Zu alledem gab es bewegende und/oder nett verwirrende Reden wie zum Beispiel die von Jared Leto, der vom Dank an Mutter und Bruder, die ihn bei der Verfolgung seiner Träume unterstützten, nahtlos zu den Träumen der „Menschen in Venezuela und der Ukraine“ hinüberschweifte. Die einzige, die ähnlich explizit auf Menschen außerhalb von Hollywood Bezug nahm, war die in Kenia geborene Lupita Nyong'o, als sie ihren Nebendarstellerpreis für „12 Years A Slave“ in Empfang nahm – in einer perfekten Mischung aus innerlich völlig außer sich und äußerlich ganz bei sich, rief sie denen da draußen zu, dass alle Träume gültig sind, egal woher man kommt.
Pointe gut platziert
Zusammen mit dem Oscar fürs beste adaptierte Drehbuch, der an John Ridley ging (als erst der zweite Schwarze, der in dieser Kategorie gewann), war Lupita Nyong'os einer von nur drei Oscars für den Hauptpreisträger „12 Years a Slave“. Ganz zu Anfang hatte Moderatorin Ellen DeGeneres noch gescherzt, dass der Abend auf zwei Weisen enden könnte: „1. Möglichkeit: ,12 Years a Slave' gewinnt. 2.: Ihr seid alle Rassisten.“ So gewagt es schien, damit zu eröffnen, war die Pointe doch gut platziert, weil sie auf einen Witz reduzierte, was als reale Spannung in der Luft lag.
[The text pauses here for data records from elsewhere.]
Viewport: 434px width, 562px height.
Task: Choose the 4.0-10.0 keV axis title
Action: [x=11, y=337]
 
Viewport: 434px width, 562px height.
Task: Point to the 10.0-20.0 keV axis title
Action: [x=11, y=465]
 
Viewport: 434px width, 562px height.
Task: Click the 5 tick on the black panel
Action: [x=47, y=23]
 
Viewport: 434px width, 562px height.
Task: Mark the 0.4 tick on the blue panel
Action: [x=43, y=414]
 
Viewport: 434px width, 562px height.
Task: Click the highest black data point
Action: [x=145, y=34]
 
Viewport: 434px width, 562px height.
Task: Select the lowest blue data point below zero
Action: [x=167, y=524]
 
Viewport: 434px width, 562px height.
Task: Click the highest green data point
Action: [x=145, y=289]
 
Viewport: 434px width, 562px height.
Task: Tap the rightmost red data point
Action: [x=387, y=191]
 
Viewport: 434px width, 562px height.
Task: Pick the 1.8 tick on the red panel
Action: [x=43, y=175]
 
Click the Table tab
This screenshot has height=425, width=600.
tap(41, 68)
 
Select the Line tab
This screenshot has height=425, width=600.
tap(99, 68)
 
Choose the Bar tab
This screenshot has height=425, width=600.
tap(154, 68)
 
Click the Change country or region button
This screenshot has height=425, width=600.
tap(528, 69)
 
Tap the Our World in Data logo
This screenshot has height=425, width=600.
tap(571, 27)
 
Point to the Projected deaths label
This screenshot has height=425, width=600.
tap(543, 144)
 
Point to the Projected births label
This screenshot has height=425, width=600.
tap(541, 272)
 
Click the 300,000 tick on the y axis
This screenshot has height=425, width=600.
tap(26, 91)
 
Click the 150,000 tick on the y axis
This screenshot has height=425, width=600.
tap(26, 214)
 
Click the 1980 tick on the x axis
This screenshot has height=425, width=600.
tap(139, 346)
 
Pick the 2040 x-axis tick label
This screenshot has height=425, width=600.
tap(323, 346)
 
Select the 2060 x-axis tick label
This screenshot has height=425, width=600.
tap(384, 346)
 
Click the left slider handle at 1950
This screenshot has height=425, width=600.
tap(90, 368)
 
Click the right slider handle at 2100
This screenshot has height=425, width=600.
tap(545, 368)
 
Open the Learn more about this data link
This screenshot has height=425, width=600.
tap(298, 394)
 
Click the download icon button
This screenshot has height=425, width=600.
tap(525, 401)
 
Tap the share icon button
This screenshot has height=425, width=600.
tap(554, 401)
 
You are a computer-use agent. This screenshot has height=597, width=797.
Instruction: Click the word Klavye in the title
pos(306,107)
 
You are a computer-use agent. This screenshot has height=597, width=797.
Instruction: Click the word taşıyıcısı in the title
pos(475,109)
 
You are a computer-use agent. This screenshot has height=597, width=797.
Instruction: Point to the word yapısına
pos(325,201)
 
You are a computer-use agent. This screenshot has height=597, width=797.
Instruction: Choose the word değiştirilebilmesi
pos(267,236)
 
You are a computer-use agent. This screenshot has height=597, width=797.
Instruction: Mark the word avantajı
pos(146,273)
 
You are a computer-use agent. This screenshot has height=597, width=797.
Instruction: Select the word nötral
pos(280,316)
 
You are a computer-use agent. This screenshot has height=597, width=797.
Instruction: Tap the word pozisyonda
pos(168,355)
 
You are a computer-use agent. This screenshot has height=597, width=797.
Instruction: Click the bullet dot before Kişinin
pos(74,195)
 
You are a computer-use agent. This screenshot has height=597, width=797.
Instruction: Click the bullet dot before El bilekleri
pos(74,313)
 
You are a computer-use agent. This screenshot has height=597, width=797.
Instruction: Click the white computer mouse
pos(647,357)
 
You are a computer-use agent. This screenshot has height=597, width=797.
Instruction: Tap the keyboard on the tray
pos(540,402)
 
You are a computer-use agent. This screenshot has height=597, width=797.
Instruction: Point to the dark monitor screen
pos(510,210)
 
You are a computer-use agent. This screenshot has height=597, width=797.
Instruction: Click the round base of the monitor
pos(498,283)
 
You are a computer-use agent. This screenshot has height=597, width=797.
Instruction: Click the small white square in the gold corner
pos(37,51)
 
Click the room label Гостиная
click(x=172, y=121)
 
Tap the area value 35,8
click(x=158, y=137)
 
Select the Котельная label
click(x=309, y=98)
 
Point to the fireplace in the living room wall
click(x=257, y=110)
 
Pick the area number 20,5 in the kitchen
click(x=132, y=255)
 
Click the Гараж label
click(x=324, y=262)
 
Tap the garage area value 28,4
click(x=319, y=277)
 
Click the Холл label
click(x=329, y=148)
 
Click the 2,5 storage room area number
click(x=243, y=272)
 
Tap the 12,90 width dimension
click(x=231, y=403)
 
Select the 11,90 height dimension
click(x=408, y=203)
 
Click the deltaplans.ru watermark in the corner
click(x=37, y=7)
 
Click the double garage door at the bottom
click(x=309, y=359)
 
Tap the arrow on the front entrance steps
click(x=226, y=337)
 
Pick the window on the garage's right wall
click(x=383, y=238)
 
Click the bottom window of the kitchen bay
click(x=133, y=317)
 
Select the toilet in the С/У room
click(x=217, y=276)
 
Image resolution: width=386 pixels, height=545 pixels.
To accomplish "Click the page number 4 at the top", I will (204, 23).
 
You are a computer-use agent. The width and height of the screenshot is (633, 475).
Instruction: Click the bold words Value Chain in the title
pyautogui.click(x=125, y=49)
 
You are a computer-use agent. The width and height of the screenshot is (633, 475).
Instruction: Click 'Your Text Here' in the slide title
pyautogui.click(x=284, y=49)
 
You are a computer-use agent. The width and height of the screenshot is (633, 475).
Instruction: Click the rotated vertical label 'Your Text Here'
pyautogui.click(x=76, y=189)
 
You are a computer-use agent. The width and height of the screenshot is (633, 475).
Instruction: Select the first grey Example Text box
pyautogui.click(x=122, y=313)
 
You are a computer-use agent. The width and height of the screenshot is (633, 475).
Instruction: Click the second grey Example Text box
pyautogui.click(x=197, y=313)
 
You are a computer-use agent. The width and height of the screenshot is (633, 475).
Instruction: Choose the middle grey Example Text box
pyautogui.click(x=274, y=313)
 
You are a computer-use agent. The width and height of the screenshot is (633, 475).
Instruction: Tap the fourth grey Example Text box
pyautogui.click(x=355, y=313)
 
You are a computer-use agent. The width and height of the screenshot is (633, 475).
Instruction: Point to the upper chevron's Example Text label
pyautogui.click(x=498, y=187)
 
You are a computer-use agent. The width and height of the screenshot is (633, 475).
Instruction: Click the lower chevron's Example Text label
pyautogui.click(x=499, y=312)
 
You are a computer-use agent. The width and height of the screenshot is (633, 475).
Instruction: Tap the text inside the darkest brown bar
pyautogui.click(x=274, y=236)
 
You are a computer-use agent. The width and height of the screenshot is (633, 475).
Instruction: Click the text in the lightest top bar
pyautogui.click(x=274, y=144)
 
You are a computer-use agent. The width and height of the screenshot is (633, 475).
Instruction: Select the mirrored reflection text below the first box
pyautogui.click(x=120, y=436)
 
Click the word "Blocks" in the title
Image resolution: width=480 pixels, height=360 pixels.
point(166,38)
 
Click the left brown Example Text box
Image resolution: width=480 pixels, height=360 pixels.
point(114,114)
Zwar ging in dieser Hinsicht alles noch einmal gut: Mit Alfonso Cuaron (immerhin der erste Latino) als bestem Regisseur für „Gravity“ und „12 Years a Slave“ als bestem Film schien die gerechte Lösung gefunden zwischen dem Kinovergnügen und dem Film mit Botschaft. Und doch hat die „Niederlage“ von Steve McQueen als Regisseur hier noch eine andere Bedeutung. Abgesehen davon, wie es ausgesehen hätte, wenn er am Ende nicht als Produzent (unglaublicher Weise als erster Schwarzer) auf der Bühne gestanden und in einem bizarr-rührenden Moment seiner Mutter in der hintersten Reihe hätte zuwinken können, scheint diese Aufteilung wie ein subtiles Mittel, um „12 Years a Slave“ auf den Status des „Films mit Botschaft“ zu reduzieren.
Dabei hätte McQueen nicht nur als Regisseur mit eigener ästhetischer Vision geehrt gehört, sondern auch für seinen ungeheuer vitalen Luftsprung, mit dem er den passenden Schlusspunkt setzte.